A ruling declared that Apple violated the United States labor laws by warning employees against leaking the company’s confidential information.
In 2021, Tim Cook allegedly sent an email that stated that people who leak confidential information about Apple — product I.P. or meeting details — don’t belong in the company. Cook further threatened that Apple was doing everything possible to find the culprits.
A Bloomberg report revealed that Cook sent the email after details of a company-wide meeting in which the management fielded questions on several topics leaked. The discussion focused on pay equity, Texas’ anti-abortion laws, COVID vaccinations, and working from home.
The message reads:
“I want to reassure you that we are doing everything in our power to identify those who leaked. As you know, we do not tolerate disclosures of confidential information, whether it’s product I.P. or the details of a confidential meeting. We know that the leakers constitute a small number of people. We also know that people who leak confidential information do not belong here.”
As you may have guessed, the email about stopping leaks in Apple found its way to the internet. What’s more, it turns out that sending such a message violates the United State’s labor laws.
NLRB: Sending an Anti-Leak Email Violates Labor Laws
According to the U.S. National Labor Relations Board, Apple’s anti-leak rules could interfere with, restrain, or coerce its employees from exercising their labor rights.
Former senior engineering manager at Apple, Ashley Gjovik, brought the dispute to the NLRB when she filed a claim against Apple.

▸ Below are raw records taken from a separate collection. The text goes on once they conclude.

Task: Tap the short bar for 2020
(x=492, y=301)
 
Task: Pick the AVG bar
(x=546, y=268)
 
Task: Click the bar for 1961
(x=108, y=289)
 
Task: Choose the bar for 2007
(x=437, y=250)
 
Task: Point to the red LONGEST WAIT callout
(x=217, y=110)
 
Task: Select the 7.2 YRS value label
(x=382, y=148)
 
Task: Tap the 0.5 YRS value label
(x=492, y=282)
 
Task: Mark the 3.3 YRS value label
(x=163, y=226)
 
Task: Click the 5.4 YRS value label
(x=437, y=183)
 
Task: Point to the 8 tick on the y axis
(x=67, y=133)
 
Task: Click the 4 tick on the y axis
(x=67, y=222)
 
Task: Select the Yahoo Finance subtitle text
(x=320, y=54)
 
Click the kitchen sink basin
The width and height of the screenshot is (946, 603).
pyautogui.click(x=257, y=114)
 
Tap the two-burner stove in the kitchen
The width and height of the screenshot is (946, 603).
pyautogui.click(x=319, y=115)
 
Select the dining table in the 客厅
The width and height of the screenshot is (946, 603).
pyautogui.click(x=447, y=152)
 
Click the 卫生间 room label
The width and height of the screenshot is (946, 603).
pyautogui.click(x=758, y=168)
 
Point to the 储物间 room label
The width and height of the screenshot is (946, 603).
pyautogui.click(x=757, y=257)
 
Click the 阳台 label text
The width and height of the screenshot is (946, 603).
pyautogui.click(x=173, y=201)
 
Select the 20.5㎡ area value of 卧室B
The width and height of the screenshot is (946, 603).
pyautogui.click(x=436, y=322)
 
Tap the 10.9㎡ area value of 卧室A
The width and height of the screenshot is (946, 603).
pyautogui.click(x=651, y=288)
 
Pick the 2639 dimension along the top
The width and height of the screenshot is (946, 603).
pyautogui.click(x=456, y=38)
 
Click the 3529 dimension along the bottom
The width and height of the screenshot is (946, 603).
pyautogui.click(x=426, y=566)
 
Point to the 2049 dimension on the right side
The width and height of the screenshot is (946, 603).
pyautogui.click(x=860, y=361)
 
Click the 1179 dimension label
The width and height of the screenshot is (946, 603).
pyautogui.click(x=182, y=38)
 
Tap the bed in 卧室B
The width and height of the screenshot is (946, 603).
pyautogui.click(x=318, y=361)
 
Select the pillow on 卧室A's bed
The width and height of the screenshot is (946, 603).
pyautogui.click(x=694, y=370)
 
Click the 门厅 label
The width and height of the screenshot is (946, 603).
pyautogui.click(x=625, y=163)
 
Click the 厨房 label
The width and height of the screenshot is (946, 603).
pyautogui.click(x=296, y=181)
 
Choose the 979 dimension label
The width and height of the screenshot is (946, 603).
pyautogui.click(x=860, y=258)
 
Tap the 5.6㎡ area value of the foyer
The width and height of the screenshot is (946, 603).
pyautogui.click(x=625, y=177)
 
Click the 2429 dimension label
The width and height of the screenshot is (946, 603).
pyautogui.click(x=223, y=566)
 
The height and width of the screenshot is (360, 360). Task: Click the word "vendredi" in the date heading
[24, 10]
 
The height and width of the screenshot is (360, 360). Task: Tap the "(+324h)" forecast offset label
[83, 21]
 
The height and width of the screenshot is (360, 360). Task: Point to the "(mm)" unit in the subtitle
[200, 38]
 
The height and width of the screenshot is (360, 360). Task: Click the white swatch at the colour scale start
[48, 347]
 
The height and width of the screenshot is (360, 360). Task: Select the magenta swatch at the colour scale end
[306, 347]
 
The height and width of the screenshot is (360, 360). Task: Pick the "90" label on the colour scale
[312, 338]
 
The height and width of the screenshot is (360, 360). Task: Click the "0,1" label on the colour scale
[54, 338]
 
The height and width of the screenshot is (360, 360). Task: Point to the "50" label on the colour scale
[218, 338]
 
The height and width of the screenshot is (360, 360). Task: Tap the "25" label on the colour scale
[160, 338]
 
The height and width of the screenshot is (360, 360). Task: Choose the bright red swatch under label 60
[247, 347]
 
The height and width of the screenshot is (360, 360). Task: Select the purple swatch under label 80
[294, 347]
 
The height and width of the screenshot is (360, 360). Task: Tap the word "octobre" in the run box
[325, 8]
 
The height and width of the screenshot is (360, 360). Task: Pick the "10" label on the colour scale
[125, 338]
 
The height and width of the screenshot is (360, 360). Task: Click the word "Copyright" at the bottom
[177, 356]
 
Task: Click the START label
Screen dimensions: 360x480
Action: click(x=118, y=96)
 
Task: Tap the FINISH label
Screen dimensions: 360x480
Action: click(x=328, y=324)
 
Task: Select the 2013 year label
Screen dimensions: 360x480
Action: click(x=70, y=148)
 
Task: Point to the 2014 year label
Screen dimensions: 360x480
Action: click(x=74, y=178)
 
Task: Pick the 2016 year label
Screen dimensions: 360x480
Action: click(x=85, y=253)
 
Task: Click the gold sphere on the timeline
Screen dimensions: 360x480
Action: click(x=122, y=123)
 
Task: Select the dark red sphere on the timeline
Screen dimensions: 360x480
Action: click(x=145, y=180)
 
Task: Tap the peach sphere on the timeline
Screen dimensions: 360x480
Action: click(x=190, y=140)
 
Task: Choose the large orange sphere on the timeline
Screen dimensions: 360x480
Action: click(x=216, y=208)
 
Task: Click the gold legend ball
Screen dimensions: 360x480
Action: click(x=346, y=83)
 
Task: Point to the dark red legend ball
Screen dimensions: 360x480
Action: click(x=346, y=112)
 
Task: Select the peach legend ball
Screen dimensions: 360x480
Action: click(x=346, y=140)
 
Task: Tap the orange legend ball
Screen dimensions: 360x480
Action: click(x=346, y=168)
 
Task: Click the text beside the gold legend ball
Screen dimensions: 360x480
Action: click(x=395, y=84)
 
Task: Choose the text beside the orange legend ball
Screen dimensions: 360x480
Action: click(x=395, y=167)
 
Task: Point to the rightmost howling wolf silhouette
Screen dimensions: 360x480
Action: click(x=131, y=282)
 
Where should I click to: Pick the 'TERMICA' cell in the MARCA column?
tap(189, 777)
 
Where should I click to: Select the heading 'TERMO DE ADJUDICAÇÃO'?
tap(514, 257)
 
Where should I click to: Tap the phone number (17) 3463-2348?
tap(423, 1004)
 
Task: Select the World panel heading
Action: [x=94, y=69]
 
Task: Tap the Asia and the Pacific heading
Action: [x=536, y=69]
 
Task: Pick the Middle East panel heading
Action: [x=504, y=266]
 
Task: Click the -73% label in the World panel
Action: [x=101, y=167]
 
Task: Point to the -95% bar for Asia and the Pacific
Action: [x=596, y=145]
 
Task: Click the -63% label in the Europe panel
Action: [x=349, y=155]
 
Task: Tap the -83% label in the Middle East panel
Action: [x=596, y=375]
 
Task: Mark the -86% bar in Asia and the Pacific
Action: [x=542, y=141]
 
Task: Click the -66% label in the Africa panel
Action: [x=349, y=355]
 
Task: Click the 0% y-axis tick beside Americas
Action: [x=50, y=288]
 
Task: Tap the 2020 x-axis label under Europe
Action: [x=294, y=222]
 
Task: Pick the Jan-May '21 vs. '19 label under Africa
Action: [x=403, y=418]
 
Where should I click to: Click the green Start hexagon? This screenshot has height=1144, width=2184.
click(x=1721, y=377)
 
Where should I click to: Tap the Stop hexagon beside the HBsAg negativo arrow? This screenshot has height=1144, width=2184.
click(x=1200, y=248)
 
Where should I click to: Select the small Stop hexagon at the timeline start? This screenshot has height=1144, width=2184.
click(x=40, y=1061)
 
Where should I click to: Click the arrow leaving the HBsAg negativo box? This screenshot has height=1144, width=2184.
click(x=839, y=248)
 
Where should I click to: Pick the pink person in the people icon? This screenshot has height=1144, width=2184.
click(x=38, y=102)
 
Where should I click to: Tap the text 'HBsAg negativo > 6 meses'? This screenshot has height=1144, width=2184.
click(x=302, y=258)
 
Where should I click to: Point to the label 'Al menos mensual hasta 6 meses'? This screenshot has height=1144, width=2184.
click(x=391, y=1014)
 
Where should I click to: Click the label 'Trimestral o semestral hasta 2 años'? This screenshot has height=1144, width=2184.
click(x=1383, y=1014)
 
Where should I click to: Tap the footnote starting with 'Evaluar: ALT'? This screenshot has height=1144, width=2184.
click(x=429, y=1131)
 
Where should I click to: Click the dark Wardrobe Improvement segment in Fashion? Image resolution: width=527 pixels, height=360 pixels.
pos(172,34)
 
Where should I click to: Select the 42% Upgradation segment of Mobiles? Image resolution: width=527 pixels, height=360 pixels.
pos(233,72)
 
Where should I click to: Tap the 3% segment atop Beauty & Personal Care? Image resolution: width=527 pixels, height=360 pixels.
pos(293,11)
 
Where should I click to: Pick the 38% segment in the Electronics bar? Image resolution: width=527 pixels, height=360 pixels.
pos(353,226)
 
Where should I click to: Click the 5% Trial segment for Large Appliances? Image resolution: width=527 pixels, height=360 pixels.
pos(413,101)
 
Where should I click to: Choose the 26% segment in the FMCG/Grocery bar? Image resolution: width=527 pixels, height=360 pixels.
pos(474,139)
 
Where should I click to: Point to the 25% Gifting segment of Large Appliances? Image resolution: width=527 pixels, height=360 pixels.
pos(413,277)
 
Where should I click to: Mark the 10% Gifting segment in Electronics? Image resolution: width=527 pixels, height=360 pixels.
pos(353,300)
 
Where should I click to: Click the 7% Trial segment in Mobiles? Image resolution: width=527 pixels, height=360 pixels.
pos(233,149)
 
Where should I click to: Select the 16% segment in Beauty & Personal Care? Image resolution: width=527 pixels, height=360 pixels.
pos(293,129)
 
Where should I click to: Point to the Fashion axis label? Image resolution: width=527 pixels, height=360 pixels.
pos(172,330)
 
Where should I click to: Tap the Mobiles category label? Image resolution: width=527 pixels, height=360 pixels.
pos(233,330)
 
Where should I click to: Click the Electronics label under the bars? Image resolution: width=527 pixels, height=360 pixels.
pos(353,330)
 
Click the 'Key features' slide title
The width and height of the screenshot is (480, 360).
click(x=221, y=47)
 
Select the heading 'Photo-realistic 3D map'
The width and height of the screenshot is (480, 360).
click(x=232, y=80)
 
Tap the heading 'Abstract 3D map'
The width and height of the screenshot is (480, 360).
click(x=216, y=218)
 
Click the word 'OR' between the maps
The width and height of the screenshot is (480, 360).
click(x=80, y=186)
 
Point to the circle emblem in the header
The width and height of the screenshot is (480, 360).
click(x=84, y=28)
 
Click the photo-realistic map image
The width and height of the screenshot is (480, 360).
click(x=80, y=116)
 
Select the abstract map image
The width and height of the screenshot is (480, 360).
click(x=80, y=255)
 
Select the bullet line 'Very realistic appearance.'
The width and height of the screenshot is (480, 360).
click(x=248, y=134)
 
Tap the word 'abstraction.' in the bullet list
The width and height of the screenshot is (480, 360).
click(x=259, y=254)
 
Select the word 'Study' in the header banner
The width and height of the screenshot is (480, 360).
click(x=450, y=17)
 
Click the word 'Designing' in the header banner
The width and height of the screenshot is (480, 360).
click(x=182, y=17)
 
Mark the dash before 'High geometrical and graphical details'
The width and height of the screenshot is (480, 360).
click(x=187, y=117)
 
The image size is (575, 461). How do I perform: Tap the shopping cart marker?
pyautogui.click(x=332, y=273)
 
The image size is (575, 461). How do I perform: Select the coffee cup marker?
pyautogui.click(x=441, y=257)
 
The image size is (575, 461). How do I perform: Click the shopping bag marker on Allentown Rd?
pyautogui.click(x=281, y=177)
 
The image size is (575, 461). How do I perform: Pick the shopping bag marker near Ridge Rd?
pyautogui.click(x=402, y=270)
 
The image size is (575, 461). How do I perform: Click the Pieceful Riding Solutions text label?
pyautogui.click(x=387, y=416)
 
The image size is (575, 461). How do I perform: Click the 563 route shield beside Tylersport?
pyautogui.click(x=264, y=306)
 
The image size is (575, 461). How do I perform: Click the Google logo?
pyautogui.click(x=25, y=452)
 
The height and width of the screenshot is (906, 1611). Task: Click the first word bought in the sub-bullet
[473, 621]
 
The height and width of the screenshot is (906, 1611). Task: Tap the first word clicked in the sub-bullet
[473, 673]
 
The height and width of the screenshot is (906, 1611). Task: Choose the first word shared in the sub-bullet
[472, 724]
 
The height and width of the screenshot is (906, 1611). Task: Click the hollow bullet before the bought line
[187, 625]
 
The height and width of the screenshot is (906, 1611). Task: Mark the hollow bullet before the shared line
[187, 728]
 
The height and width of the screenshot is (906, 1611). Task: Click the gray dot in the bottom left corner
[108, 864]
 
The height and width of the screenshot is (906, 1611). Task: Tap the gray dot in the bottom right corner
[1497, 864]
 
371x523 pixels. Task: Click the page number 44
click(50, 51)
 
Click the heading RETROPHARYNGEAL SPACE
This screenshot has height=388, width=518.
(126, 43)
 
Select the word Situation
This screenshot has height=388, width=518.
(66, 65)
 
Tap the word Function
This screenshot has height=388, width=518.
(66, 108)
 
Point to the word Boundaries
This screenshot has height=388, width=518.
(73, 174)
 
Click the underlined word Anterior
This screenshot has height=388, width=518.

Her suit alleged that the email pledging to punish leakers, including a set of policies in Apple’s employee handbook, violated federal law.
The National Labor Relations Board has found merit to these charges. Furthermore, the Bloomberg report reveals that the agency intends to issue a complaint against Apple if the company doesn’t settle.
The NLRB can’t act on its own to punish companies for violations. However, it can file complaints. Consequently, administrative law or federal court judges can review the filing to enforce policy changes.